Clinuvel announced its first encouraging results from the EPP program in February 2007, following the completion of an open-label Phase II study (CUV010) of five patients in Switzerland. These results, published in the New England Journal of Medicine and Photochemistry and Photobiology, confirmed what had already been reported to the physicians involved throughout the study: afamelanotide enabled patients to expose parts of their skin to sunlight and monochromatic light – for the first time – without incurring phototoxic reactions. These reactions can range from swelling and burns to long lasting lesions, accompanied by intense pain for which no analgesic seems to work. These patients have been literally scarred for life.
These first results gave reason for optimism for the second larger trial, CUV017. In this multicenter trial, conducted in Europe and Australia, the physicians in charge learned that patients received a clinical benefit from the drug enabling them to lead an unrestricted outdoor life during the spring and summer. This was the first breakthrough in EPP we had seen under conditions of use. The drug’s reported safety profile was excellent, and with dialogue and guidance from the EMA, two new trials were initiated. The challenge for these studies was to capture data relevant to quality of life and outdoors exposure. In November and December 2011, we reported the positive outcomes of these studies – Phase II US (CUV030) and Phase III EU (CUV029) – which formed the final elements of the EMA submission. Being aware that regulatory agencies wish to see mid and long term safety data and clinically meaningful results, the other indications for which SCENESSE® was tested by Clinuvel have been included in our submission, providing essential supporting data from approximately 650 patients treated with SCENESSE®. Foremost, the results of all four EPP studies demonstrated SCENSSE® was a viable prophylactic treatment for EPP, and one which was well tolerated by those patients during the clinical program.

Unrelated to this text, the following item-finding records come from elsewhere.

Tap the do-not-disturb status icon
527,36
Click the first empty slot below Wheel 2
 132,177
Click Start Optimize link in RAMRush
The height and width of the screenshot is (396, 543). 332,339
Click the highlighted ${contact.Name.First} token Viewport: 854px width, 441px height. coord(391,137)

Running parallel to the clinical program, afamelanotide obtained orphan drug designations from the FDA, EMA and Swissmedic in 2008, and Australia’s TGA in 2010 for the treatment of EPP. This formal regulatory status entitles the company to certain incentives for its program. More than 20 individual regulatory approvals and consent from ethics committees for each trial site helped us to better understand the regulatory needs and ensured we conformed to the expected international standards. I expect there are many who follow the company and who don’t quite understand and appreciate the effort required to secure these approvals, but each one was a significant step toward our final goal and cause for confidence and celebration for our teams.

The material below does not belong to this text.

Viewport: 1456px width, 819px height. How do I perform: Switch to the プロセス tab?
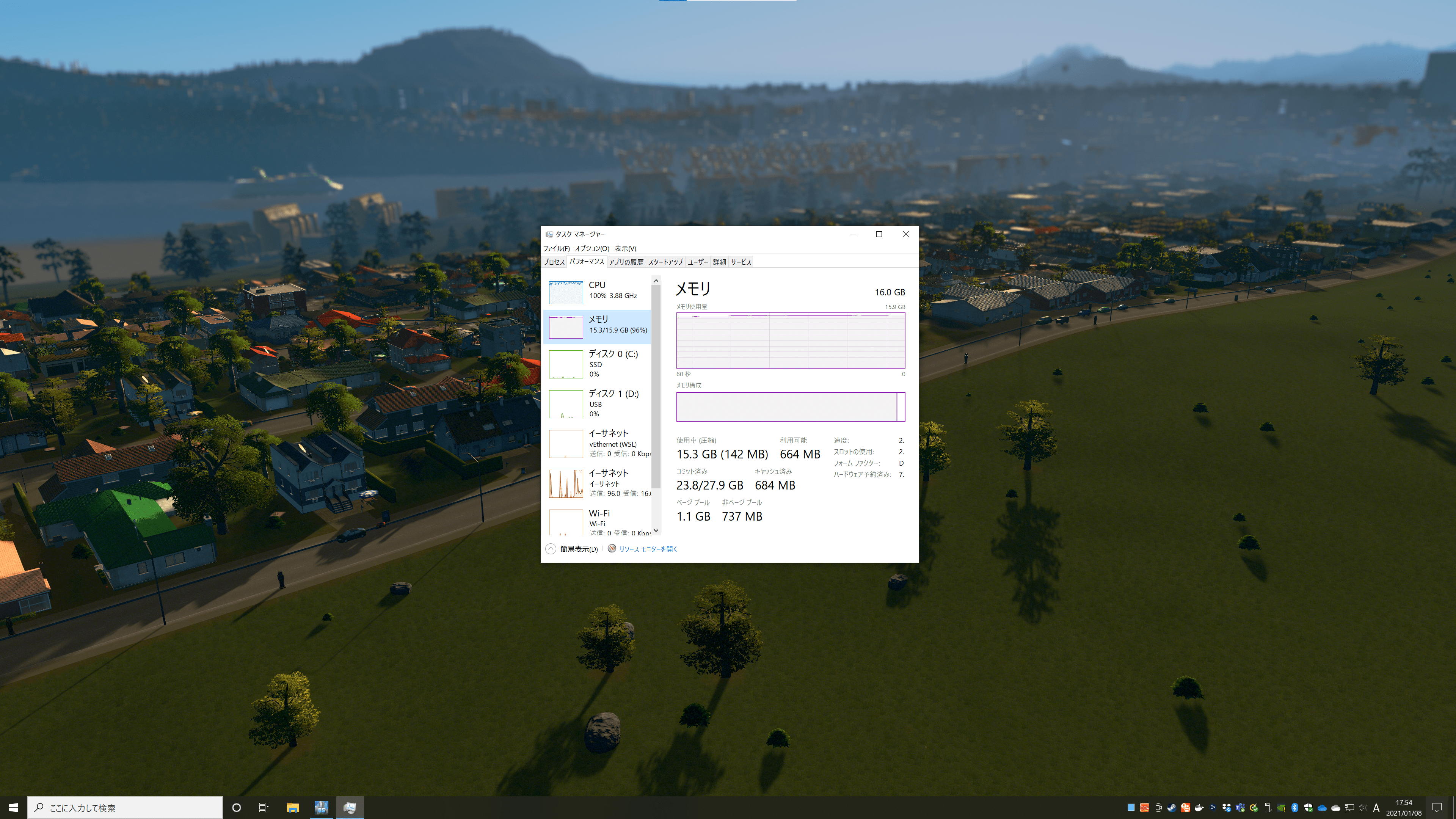[x=554, y=262]

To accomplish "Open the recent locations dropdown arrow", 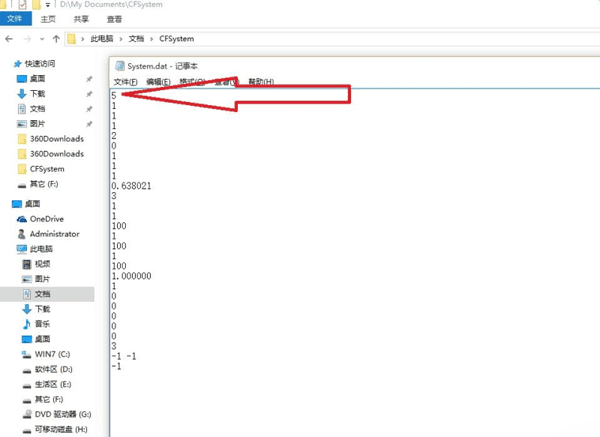I will pyautogui.click(x=42, y=39).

In May 2010 we received one of the biggest boosts to the program’s standing and further proof that we were on track to deliver this drug for patients for whom there is no therapy. At the completion of our first European Phase III study, the Italian regulatory authorities made SCENESSE® available for prescription prior to its formal EU approval, resulting in the company obtaining its first reimbursement for drug supply, known formally as an AIFA 648/96 listing. While maintaining our focus and yet with reasonable modesty, it indicated an important positive review in Europe. To our knowledge this special dispensation had never been given for a novel medical therapy in dermatology. Today, the Italian patients continue to benefit from SCENESSE®; their anecdotes of life on drug are most gratifying and make us realise how difficult life must be for those condemned to an indoors existence.
Over the course of the EPP program we collected more than half a million data points from patients, recording their experiences which differentiated between active and placebo treatment. More than a million physician report forms were written up and reviewed by the clinical study investigators and their teams. Without the dedication of the academic centers and their willingness to participate in the trials, we would not have reached our first filing. From this position, I thank both physicians and patients for their continued effort, time and belief in the drug and our teams.

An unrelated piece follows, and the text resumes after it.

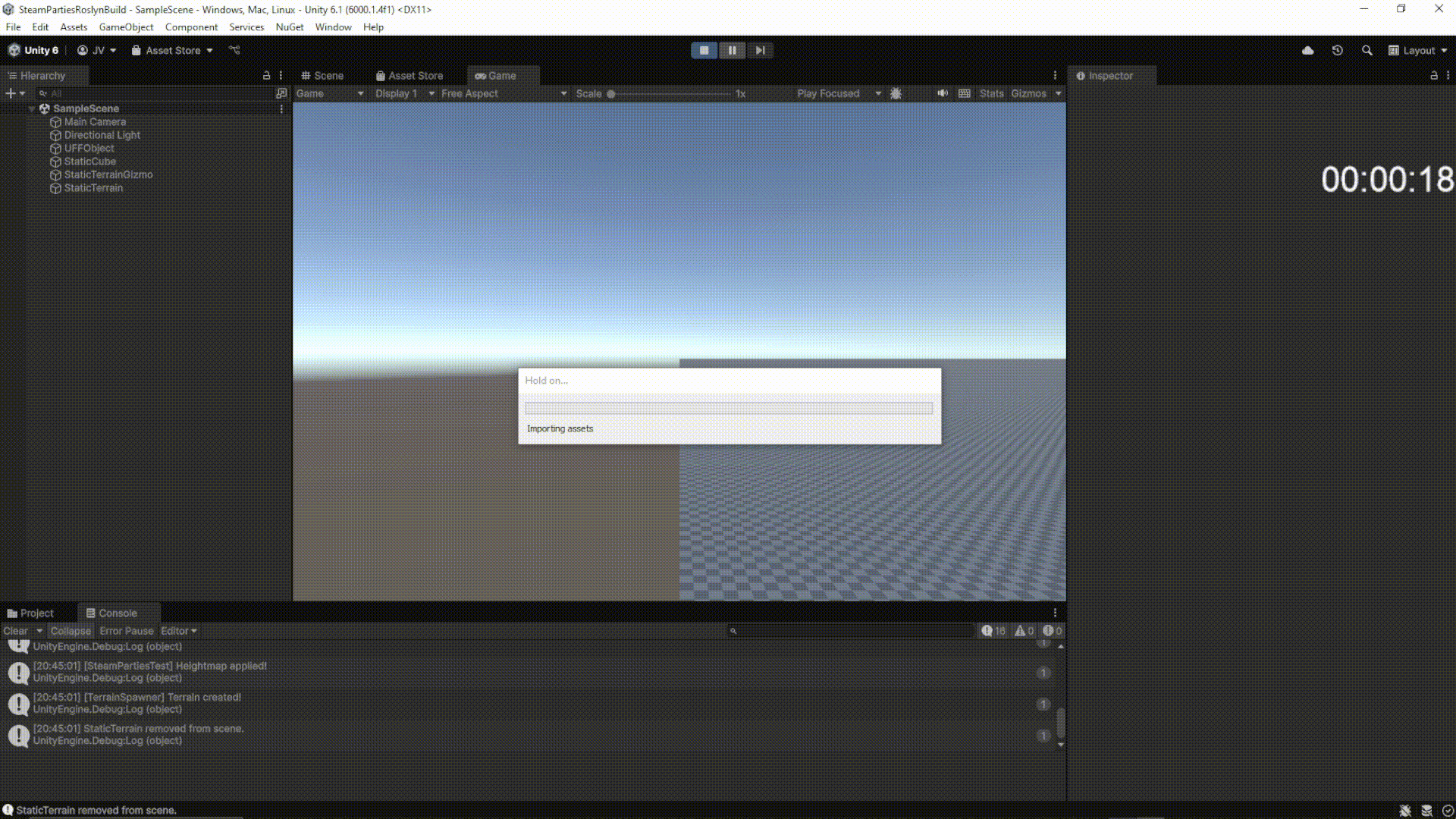Click the Pause button in play controls
This screenshot has height=819, width=1456.
732,50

Moving forward from the positive news and landmark event of submitting a first dossier to the EMA, new challenges lie ahead. The regulatory review period is an active process which will require more work and time from our teams over the coming months. The EMA’s task is to challenge our dossier and pose questions on all aspects of the drug’s development. Those who are familiar with drug development know that this process will take time, but we are confident that we have optimised the European dossier in anticipation of a rigorous review. Audits, inspections and reviews have been conducted and passed, but undoubtedly more will follow. Although the EMA review process is confidential, we hope to be able to give updates when appropriate. Looking further afield, we now await feedback from the FDA on the direction of our US program; another step which is entirely dictated by the FDA review and timelines and which will likely set new challenges for Clinuvel’s EPP program in 2012.
If there is one learning that I take away from the past six years, it’s that the CUV team embraces the numerous challenges along the journey and will continue to meet them. Health, persistence from our teams and safety of SCENESSE® are the requisites for further success.